L’Europe avance, mais par morceaux
Sur le Vieux Continent, le portefeuille d’identité numérique reste une promesse puissante, encore lestée par les disparités nationales. Les échanges ont montré des pays qui avancent à des rythmes incompatibles, avec des budgets, des héritages administratifs et des degrés de maturité très éloignés. La Suisse, malgré des standards proches, demeure un cas révélateur d’acceptabilité politique incertaine. “En Suisse, un premier projet a été rejeté, il a fallu reprendre la procédure et refaire le cadre légal avant qu’un référendum relance un wallet national”, a déclaré Axel Rimkus. À l’inverse, la Lituanie, plus petite et agile, cherche des solutions rapidement déployables pour tester des cas d’usage concrets. “Ils voulaient une solution prête à l’emploi, déployable rapidement de bout en bout”, a-t-il précisé. Le directeur des identités à l’Agence nationale des titres sécurisés (ANTS), Florent Tournois a, lui, recentré le débat sur les usages qui pourraient faire décoller l’ensemble. “Le paiement n’est plus géré uniquement dans l’application bancaire, mais dans un wallet”, a-t-il souligné. Prometteur, certes. Mais politiquement sensible. Le wallet déplace une partie de l’acte de confiance hors du périmètre bancaire ou administratif classique.
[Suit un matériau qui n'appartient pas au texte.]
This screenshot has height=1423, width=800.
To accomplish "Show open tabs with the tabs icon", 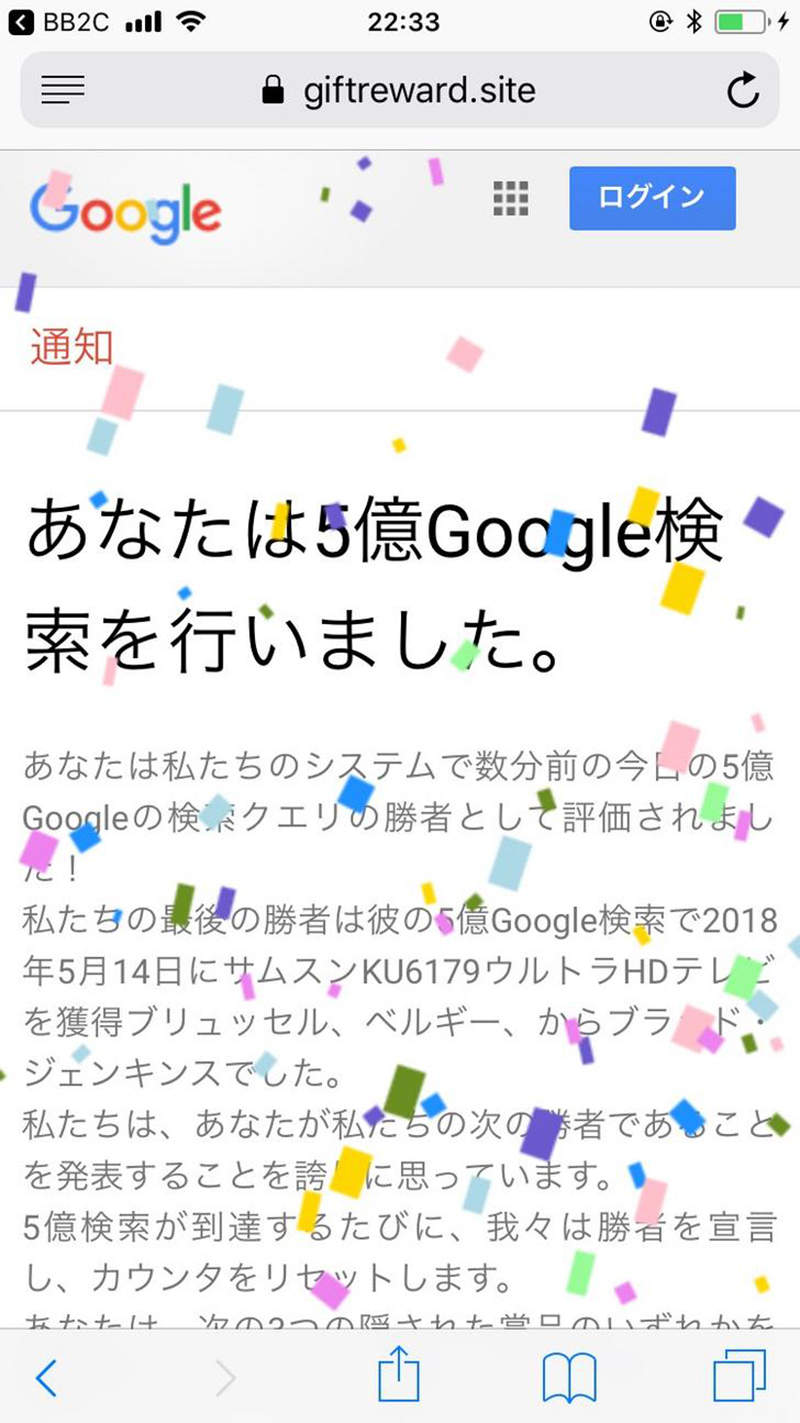I will point(739,1376).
Derrière la technique, c’est bien une redistribution redistribuer le pouvoir entre États, prestataires et plateformes.
Axel Rimkus, responsable du développement commercial Europe du Nord chez Procivis
―Stéphane Bellec / AlliancyLe vrai test sera celui des usages
À mesure que les discours se raffinent, une évidence s’impose : sans cas d’usage robustes, l’identité numérique restera un objet réglementaire. Les intervenants ont convergé sur ce point, avec des terrains d’application qui reviennent comme des leitmotivs. Voyage, paiement, vérification d’âge, location, accès à des services sectoriels. “Le grand cas d’usage décisif, aux États-Unis, sera sans doute la sécurité aéroportuaire”, a avancé David Bielawski (DSA). En France, le tempo est différent. “Le grand cas d’usage décisif, aux États-Unis, sera sans doute la sécurité aéroportuaire”, a indiqué, Florent Tournois. Ce glissement n’est pas neutre. Sur ce terrain, la souveraineté technologique s’efface souvent derrière l’urgence de protéger les mineurs et de rendre les contrôles réellement opérants. Bruno Buffenoir, directeur général de KIPMI Digital Trust Continuity défend davantage une logique d’accélération par les services. “Il faut s’appuyer sur ce qui existe déjà et y associer d’autres informations pour accélérer la mise en service”, a-t-il expliqué. Si les services historiques de la confiance numériques existent déjà, l’enjeu résiderait dans leur orchestration via le wallet. Non plus comme application isolée, mais bien sous forme de fonctions. Le wallet ne convaincra donc ni par sa seule conformité, ni par sa seule sophistication. Il devra réduire la friction, simplifier les parcours et s’inscrire dans des chaînes métier compréhensibles.
Transparence ou défiance
La fin de table ronde a déplacé le sujet vers son point le plus sensible, celui de la confiance. L’identité numérique avance dans un contexte saturé par les fuites de données, la défiance civique et la montée des fraudes dopées à l’IA. Le message, ici, a été moins triomphal qu’inquiet. “Gagner la confiance de nos utilisateurs par la sécurité et la transparence, c’est un défi majeur, encore plus pour un acteur public”, a reconnu le directeur des identités à l’ANTS. L’annonce d’une ouverture du code source d’ici la fin de l’année participe de cette stratégie de crédibilisation, mais elle ne suffira pas à elle seule. “Avec la montée de l’IA, nous voyons proliférer de fausses identités à une échelle difficilement imaginable”, a averti David Bielawski. Jaume Dubois, expert accompagnateur ID30 - Banque mondiale, a prolongé l’alerte sur un angle encore plus stratégique. “Le grand défi, c’est comment nous allons déléguer notre identité à une machine”, a-t-il estimé. Derrière les wallets, c’est donc déjà l’étape d’après qui se profile. Non plus seulement prouver qui l’on est, mais décider ce qu’un agent pourra faire en notre nom. À Lille, les intervenants ont montré que la bataille des standards ne faisait que commencer. Celle de l’adhésion, elle, décidera du reste.